(Data extracted from a collection)
%%

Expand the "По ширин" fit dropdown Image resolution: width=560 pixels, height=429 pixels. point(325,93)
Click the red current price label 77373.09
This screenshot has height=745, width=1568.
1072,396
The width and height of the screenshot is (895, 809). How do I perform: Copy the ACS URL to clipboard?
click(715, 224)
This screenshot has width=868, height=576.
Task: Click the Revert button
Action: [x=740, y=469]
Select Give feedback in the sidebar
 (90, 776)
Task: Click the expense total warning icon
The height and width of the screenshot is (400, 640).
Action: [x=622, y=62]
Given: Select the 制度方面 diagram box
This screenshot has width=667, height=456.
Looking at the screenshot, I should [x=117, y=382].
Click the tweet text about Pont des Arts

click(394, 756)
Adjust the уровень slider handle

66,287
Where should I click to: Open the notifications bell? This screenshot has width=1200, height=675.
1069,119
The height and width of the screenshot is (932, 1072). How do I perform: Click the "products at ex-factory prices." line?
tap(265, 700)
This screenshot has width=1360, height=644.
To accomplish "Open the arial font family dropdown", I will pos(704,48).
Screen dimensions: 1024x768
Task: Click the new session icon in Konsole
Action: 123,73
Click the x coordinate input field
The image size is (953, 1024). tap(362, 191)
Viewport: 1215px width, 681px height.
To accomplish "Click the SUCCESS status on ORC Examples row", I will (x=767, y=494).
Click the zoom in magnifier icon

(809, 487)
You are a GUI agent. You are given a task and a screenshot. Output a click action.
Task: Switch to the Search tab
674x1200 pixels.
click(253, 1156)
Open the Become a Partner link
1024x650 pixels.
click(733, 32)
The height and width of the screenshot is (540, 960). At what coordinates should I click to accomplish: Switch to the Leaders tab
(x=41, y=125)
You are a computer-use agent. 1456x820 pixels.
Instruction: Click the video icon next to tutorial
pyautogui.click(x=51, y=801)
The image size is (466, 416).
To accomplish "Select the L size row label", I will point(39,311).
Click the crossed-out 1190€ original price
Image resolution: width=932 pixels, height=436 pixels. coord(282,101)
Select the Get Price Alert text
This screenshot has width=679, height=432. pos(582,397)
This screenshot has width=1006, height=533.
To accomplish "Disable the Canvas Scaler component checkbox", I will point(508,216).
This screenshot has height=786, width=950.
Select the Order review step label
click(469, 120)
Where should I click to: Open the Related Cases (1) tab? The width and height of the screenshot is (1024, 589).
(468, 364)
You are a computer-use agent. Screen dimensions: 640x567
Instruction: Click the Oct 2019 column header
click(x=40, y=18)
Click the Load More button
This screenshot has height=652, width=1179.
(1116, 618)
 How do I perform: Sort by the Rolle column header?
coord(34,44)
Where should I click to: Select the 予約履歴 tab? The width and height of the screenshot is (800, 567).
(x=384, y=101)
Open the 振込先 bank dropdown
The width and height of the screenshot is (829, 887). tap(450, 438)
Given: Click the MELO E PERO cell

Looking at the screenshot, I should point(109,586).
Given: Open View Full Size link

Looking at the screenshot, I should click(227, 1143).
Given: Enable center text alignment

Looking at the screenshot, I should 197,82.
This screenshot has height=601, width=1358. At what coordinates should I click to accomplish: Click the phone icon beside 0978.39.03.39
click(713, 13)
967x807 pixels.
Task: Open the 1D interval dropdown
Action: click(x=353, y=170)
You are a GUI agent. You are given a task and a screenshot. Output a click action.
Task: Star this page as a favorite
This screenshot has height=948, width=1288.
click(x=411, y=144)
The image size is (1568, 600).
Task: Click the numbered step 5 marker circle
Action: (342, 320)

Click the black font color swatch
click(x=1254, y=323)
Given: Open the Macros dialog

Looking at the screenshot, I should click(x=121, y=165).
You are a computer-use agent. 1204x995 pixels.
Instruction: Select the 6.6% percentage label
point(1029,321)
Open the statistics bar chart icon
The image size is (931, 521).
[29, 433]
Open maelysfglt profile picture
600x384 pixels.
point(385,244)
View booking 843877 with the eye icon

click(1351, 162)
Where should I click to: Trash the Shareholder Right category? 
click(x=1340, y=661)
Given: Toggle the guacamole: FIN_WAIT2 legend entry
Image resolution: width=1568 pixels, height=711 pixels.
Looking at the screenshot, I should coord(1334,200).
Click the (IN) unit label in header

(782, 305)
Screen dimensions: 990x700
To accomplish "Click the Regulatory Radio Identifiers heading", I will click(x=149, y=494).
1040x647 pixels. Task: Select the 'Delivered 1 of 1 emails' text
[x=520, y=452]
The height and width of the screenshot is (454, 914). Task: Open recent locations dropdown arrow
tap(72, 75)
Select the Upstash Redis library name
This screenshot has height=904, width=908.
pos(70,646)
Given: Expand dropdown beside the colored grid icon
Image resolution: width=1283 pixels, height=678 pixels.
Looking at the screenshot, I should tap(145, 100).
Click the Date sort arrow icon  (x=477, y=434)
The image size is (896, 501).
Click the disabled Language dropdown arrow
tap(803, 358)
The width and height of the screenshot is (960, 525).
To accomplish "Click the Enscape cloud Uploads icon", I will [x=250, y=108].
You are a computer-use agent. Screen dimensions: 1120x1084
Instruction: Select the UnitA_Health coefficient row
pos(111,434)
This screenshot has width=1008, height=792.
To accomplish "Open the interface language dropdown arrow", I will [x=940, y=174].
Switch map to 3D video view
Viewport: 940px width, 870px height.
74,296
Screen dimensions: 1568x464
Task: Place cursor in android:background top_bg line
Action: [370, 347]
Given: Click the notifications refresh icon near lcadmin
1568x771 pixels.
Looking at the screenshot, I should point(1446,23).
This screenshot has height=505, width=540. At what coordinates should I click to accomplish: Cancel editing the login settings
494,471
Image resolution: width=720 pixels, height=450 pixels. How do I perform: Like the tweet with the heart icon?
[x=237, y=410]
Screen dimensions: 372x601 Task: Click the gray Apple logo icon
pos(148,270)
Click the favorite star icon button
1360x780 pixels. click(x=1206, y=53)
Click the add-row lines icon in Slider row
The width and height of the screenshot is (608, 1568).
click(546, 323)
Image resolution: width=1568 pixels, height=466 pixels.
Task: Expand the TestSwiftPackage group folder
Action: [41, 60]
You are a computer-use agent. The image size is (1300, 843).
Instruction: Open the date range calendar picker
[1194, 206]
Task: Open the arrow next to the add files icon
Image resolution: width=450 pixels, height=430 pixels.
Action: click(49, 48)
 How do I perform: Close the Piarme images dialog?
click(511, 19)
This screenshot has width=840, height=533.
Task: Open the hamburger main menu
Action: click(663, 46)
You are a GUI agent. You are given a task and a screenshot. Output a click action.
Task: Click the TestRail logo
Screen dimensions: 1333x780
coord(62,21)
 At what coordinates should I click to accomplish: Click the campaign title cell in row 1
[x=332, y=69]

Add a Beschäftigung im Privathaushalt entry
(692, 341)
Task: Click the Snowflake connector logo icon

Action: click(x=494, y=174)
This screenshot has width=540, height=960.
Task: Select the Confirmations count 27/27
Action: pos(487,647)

%%

How many lines of the data contain "agent"? Work it out and give only the number.

8